### Work task 1
Which signs of decreased serotonin does the passage on serotonin and afternoon snacking list?
### Work task 2
According to the passage on serotonin and afternoon snacking, at what time of day does serotonin seem to become less active?
### Work task 3
Can you carry the passage on serotonin and afternoon snacking forward from its last sentence?

### Exercise text
===============
But consider this: this same stress, kids, dog, and dog fur that sends you chasing after a snack most likely would not have the same affect on you earlier in the day. The perfect stress storm that wipes away your control over eating is a combination of time of day and changes in brain serotonin.

Serotonin, “the keeping you in a sane mood” brain chemical, seems to become less active late in the afternoon. This drop in activity is not restricted to mothers with children under ten and a shedding dog or, for that matter, only to women. Many people experience a decline in their mood late in the afternoon and with it, a need to snack on a sweet or starchy food. The combination of a mood and appetite change is a signal that serotonin activity may be dropping.

No one has ever directly measured this alteration in serotonin activity; doing so would require seriously invasive procedures. But most human research involving serotonin with behavioral measurements can tell us whether there is a change going on in the brain. Some signs of decreased serotonin include grumpiness, irritability, impatience, fatigue, inability to focus, depression, and anger. Often these mood changes are accompanied by a craving for carbohydrates.
===============
### Entries provided
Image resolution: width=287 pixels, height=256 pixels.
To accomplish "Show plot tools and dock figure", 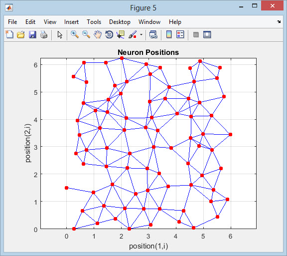I will tap(207, 34).
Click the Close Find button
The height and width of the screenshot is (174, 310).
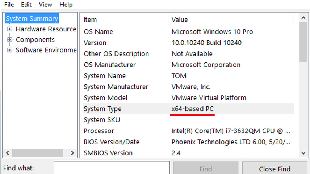275,169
===============
### Result 1
grumpiness, irritability, impatience, fatigue, inability to focus, depression, anger

### Result 2
Late in the afternoon.

### Result 3
We discovered this decades ago while carrying out a study at MIT with volunteers who snacked regularly on carbohydrates in the afternoon. Many of them mentioned a predictable change in their mood starting around 3:30 or 4 p.m. and lasting until 5 or 5:30. A salesman told us that he never made cold calls in the late afternoon because he could not tolerate people hanging up on him. This didn’t bother him earlier in the day. A competitive bridge player mentioned that time of day as a bad one for focus, and a medical epidemiologist said that she couldn’t concentrate on her reports at that time of day. All of them would automatically stop what they were doing to eat a carbohydrate snack, like graham crackers or pretzels or popcorn. Twenty to thirty minutes later, they were able to resume what they had been doing.

Why does change in mood happen? And why does eating carbohydrates make a difference?

Eating any carbohydrate (except that in fruit) increases the brain’s production of serotonin. So if low or less than fully active serotonin makes moms or anyone else feel grumpy, tireds and depressed, eating a small amount of carbohydrate replaces those moods with better ones and does so naturally.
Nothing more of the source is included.